Dataset excerpt
******
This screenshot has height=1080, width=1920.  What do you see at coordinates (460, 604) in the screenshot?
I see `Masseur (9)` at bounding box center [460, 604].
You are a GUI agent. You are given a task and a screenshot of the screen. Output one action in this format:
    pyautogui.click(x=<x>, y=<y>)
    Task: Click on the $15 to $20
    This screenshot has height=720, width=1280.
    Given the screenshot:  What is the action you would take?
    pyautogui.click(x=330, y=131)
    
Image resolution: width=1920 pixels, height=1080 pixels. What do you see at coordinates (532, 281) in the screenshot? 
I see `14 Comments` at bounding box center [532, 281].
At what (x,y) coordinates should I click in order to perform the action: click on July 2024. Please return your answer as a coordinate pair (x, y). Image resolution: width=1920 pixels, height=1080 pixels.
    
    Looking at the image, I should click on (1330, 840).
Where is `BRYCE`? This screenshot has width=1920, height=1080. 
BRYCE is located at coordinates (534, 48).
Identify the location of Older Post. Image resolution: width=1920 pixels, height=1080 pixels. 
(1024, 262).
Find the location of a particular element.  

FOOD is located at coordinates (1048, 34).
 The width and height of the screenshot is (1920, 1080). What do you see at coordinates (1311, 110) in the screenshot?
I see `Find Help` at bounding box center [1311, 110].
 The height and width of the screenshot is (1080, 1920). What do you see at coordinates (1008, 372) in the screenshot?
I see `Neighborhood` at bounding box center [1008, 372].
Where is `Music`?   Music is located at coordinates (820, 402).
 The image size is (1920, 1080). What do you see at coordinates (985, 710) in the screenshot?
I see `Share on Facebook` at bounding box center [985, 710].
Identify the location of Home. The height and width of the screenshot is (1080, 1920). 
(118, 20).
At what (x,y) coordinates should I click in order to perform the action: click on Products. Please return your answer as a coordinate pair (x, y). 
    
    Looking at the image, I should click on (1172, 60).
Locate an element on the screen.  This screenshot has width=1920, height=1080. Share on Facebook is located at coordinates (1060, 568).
******
Could you convert every line of the dataset excerpt above into a numbered list, leaving out the blank lines?

**The response:**
1. This screenshot has height=1080, width=1920.  What do you see at coordinates (460, 604) in the screenshot?
2. I see `Masseur (9)` at bounding box center [460, 604].
3. You are a GUI agent. You are given a task and a screenshot of the screen. Output one action in this format:
4.     pyautogui.click(x=<x>, y=<y>)
5.     Task: Click on the $15 to $20
6.     This screenshot has height=720, width=1280.
7.     Given the screenshot:  What is the action you would take?
8.     pyautogui.click(x=330, y=131)
9. Image resolution: width=1920 pixels, height=1080 pixels. What do you see at coordinates (532, 281) in the screenshot? 
10. I see `14 Comments` at bounding box center [532, 281].
11. At what (x,y) coordinates should I click in order to perform the action: click on July 2024. Please return your answer as a coordinate pair (x, y). Image resolution: width=1920 pixels, height=1080 pixels.
12.     Looking at the image, I should click on (1330, 840).
13. Where is `BRYCE`? This screenshot has width=1920, height=1080. 
14. BRYCE is located at coordinates (534, 48).
15. Identify the location of Older Post. Image resolution: width=1920 pixels, height=1080 pixels. 
16. (1024, 262).
17. Find the location of a particular element.  
18. FOOD is located at coordinates (1048, 34).
19.  The width and height of the screenshot is (1920, 1080). What do you see at coordinates (1311, 110) in the screenshot?
20. I see `Find Help` at bounding box center [1311, 110].
21.  The height and width of the screenshot is (1080, 1920). What do you see at coordinates (1008, 372) in the screenshot?
22. I see `Neighborhood` at bounding box center [1008, 372].
23. Where is `Music`?   Music is located at coordinates (820, 402).
24.  The image size is (1920, 1080). What do you see at coordinates (985, 710) in the screenshot?
25. I see `Share on Facebook` at bounding box center [985, 710].
26. Identify the location of Home. The height and width of the screenshot is (1080, 1920). 
27. (118, 20).
28. At what (x,y) coordinates should I click in order to perform the action: click on Products. Please return your answer as a coordinate pair (x, y). 
29.     Looking at the image, I should click on (1172, 60).
30. Locate an element on the screen.  This screenshot has width=1920, height=1080. Share on Facebook is located at coordinates (1060, 568).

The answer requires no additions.